Dimitris Giannakopoulos, alguien tenía que decírtelo

Durante los partidos de playoff entre el Real Madrid y Panathinaikos, su dueño Dimitris Giannakopoulos volvió a criticar la actuación arbitral amenazando incluso con abandonar el cuarto encuentro si volvían a perjudicarle, algo que finalmente no ocurrió. Que se queje del arbitraje el propietario de un equipo griego…

Desde que veo baloncesto hay unos cuantos equipos a los que se les ha temido por varias cosas, muchas de ellas por lo que eran capaces de hacer en el rectángulo de juego, pero también había otras que poco tenían que ver con el juego y sí con la dificultad de jugar en una cancha en la que para un árbitro debe ser muy complicado pitar una falta a favor del equipo visitante, porque nunca parece que puedan tener la certeza de salir de allí en una sola pieza.
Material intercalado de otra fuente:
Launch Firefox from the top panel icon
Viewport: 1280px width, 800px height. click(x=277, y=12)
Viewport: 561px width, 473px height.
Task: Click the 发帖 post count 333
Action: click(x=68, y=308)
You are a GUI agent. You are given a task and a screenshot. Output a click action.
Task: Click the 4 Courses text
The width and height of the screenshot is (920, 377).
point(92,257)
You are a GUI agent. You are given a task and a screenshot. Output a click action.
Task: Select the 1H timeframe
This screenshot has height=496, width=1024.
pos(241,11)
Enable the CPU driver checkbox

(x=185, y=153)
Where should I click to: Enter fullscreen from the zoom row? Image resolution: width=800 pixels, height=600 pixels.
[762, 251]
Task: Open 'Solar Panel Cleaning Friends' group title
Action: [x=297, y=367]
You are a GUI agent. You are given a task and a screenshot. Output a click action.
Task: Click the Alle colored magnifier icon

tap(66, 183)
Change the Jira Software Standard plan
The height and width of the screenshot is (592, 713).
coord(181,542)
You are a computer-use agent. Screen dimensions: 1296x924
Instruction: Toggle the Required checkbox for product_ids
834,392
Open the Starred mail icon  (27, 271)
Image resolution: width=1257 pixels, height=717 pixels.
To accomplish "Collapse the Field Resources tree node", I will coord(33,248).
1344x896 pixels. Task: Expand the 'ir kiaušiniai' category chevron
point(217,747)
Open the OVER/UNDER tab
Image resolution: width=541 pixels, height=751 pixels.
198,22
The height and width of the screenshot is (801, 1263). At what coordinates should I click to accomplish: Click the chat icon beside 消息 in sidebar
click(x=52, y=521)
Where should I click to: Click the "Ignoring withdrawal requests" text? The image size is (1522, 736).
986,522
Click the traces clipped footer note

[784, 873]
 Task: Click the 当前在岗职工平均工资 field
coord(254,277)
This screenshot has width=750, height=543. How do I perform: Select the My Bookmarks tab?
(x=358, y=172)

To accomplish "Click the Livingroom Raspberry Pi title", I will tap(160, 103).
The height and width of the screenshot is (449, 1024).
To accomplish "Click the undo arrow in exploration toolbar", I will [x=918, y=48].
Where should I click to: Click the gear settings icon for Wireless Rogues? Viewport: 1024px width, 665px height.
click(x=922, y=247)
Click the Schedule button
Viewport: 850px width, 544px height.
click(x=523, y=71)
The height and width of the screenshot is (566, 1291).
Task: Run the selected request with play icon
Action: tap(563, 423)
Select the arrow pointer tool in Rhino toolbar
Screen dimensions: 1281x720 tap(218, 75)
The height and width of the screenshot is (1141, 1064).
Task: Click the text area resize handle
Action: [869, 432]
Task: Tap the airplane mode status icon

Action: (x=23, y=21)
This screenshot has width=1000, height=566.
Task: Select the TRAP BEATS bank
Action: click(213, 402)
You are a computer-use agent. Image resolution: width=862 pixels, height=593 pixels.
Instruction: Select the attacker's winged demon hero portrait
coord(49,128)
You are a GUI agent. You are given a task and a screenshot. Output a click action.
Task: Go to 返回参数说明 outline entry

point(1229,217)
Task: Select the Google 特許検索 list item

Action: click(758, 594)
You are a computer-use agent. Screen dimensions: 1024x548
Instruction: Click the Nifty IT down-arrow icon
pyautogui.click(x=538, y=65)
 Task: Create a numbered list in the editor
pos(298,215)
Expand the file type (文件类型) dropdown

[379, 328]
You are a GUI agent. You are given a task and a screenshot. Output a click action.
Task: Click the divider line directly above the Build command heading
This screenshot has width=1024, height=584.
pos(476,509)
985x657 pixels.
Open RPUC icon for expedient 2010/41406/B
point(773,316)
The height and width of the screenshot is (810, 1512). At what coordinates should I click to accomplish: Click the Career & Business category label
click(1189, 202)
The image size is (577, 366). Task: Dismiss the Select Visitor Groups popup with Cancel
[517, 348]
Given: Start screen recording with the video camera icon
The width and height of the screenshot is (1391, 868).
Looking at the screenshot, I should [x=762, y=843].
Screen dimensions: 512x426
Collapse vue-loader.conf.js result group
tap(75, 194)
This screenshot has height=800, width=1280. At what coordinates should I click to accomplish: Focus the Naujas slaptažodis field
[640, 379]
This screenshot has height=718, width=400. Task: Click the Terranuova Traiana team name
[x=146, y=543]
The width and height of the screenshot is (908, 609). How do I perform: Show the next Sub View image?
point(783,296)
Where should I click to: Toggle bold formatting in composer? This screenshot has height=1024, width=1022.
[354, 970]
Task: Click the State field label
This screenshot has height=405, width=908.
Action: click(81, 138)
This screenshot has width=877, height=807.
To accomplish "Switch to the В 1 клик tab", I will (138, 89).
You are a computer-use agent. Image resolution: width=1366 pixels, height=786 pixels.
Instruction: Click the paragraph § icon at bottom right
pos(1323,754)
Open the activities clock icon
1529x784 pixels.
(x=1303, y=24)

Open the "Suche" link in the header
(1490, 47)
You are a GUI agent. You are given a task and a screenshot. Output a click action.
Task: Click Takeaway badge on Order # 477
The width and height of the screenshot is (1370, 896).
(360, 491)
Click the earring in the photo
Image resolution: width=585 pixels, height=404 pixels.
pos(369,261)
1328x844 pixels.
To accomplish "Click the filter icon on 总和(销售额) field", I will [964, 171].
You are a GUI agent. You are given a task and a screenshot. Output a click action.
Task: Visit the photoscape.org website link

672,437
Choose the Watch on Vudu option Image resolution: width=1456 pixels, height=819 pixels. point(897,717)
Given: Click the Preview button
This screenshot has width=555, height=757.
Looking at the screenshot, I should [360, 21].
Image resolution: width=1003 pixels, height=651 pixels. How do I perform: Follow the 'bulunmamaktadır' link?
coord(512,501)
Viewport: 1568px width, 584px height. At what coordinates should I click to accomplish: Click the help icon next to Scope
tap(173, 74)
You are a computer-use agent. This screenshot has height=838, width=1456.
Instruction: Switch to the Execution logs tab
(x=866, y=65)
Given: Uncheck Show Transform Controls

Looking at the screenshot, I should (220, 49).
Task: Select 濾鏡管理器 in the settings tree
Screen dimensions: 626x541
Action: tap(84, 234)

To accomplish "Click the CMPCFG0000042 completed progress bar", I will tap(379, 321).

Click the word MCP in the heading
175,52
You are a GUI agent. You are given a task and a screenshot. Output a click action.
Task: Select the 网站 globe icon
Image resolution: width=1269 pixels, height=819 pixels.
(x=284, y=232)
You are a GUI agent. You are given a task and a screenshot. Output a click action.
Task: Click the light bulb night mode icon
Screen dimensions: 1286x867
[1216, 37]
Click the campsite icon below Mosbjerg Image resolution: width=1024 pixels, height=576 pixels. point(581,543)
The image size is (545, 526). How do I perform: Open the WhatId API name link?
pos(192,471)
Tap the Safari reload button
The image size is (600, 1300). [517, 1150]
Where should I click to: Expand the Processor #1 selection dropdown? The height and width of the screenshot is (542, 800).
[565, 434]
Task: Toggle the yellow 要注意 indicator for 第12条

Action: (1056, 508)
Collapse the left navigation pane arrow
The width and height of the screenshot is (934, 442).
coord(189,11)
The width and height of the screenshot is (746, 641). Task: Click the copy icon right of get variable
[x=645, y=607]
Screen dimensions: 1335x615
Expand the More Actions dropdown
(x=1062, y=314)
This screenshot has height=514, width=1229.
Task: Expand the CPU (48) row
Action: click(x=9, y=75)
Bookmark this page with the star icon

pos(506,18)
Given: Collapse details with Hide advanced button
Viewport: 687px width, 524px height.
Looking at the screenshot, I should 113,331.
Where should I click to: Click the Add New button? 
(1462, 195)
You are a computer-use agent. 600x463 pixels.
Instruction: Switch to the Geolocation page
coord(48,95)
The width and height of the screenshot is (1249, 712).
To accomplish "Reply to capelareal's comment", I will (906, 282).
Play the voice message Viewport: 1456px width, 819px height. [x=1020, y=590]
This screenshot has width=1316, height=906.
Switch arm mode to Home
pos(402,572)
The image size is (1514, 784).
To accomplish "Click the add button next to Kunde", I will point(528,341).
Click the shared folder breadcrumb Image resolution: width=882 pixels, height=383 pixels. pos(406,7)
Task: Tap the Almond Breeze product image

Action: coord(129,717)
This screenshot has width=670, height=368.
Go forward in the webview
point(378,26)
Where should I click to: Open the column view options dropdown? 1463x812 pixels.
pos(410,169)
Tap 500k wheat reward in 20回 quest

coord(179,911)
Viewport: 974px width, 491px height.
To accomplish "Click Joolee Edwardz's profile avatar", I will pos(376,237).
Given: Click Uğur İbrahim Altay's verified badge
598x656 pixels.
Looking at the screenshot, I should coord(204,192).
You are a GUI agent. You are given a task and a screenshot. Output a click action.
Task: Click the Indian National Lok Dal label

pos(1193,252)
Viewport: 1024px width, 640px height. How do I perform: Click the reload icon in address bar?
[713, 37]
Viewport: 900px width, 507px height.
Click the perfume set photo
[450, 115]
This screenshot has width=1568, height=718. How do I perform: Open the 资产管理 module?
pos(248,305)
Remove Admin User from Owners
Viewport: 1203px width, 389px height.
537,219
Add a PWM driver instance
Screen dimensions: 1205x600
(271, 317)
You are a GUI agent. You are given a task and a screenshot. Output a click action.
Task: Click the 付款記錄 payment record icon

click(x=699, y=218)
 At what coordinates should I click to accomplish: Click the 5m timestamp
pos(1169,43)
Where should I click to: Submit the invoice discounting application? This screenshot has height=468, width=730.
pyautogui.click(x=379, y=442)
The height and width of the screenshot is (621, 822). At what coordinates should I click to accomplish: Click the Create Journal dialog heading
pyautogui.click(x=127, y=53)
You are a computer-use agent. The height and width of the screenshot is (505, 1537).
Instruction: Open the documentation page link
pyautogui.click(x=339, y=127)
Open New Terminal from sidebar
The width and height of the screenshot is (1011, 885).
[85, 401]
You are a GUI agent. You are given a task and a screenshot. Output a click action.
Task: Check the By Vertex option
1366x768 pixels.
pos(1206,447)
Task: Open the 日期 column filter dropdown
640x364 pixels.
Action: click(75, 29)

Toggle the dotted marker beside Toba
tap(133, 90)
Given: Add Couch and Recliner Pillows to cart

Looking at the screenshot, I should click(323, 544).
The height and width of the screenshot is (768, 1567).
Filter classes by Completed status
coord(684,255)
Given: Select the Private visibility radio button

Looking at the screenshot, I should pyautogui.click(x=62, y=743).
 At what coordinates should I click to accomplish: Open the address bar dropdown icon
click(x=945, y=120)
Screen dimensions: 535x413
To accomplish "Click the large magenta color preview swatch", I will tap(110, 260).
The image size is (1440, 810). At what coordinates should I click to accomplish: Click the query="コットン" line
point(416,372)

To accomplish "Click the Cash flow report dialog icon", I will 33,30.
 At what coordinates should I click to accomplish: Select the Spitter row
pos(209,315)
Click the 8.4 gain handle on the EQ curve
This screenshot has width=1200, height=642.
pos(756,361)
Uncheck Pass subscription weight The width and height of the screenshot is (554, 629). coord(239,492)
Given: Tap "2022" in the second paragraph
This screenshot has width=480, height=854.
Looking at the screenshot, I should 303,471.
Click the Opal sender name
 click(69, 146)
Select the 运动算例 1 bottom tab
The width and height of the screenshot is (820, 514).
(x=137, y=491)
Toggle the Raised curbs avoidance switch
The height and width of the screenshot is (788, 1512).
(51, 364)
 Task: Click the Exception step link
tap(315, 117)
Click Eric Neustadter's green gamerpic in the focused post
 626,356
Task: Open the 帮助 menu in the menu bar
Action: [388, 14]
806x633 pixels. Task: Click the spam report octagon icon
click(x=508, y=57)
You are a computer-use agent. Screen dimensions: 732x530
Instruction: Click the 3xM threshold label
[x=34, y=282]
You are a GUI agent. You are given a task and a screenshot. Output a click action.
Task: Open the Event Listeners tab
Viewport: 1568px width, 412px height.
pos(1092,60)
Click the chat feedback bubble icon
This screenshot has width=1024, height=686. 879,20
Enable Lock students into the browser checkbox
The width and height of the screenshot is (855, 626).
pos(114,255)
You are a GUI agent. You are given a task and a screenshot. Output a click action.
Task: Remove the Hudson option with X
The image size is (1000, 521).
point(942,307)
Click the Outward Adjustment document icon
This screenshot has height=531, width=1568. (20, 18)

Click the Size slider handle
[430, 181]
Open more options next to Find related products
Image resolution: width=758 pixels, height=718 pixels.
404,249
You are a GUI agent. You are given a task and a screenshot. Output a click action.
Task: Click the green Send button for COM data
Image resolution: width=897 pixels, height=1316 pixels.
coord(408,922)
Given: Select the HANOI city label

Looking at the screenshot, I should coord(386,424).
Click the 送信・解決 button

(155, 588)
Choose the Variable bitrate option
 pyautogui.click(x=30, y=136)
Uno de esos equipos es Panathinaikos, ganador de tres de las últimas doce Euroligas, con jugadores de lo mejorcito que ha habido en Europa, con carácter para no dar nunca un partido por perdido y con un pabellón, el OAKA, en el que tenemos la sensación que cada vez entra más gente y hay más ruido.

El Real Madrid, en concreto, son muchas las veces que ha ido hasta allí y se ha tenido que volver con cara de tonto después de perder un partido en el que no fue inferior al conjunto griego pero que determinadas decisiones arbitrales les habían perjudicado. Como si cada uno de los 20.000 griegos que se encuentran en las gradas fueran los que toman la decisión de cuándo es falta y cuándo no lo es, mientras que el trio arbitral se limita a aceptar las peticiones de los hinchas.



Y resulta que el propietario de ese equipo, que tantas veces ha ganado de aquella manera, ha tenido la valentía de recalcar, durante varias veces en el transcurso de la eliminatoria, que existía algo parecido a un entramado que han organizado entre unos cuantos para perjudicar a Panathinaikos y beneficiar al Real Madrid.

Tal vez desconozca que los partidos no los ve él solo, somos muchos los aficionados que hemos podido ver las imágenes de los cuarenta minutos de cada encuentro y parece que Dimitris Giannakopoulos viva en una realidad paralela, porque en ninguno de los partidos el Real Madrid ha sido favorecido por el arbitraje, en absoluto. Ha pretendido que el seguidor neutral y la propia organización de la Euroliga se pusieran las mismas gafas con las que él ha visto los partidos para presionar y que cada decisión arbitral fuera a su favor, como suele pasar en Grecia.

En el tercer partido ganó el Real Madrid por calidad, intensidad, esfuerzo físico, preparación del partido y por un señor que tras más de ocho meses sin pisar un terreno de juego hizo un último cuarto inolvidable, histórico. En el cuarto encuentro más de lo mismo, pues desde el inicio se vio que equipo era mejor y merecía llegar hasta la Final Four sin necesidad de ser ayudado por nadie más que su afición.

Así que, Dimitris Giannakopoulos, para la próxima, si es que la hay, déjese de conspiraciones para que ganen los de blanco o pierdan los de verde y si cae derrotado por un equipo liderado por alguien que ejemplifica al 100% lo que es el baloncesto en particular y el deporte en general, admítalo, que no ha perdido por una decisión arbitral, sino porque le ha ganado en el campo el equipo de la mejor representación del deporte, del mejor jugador de Europa, Sergio Llull.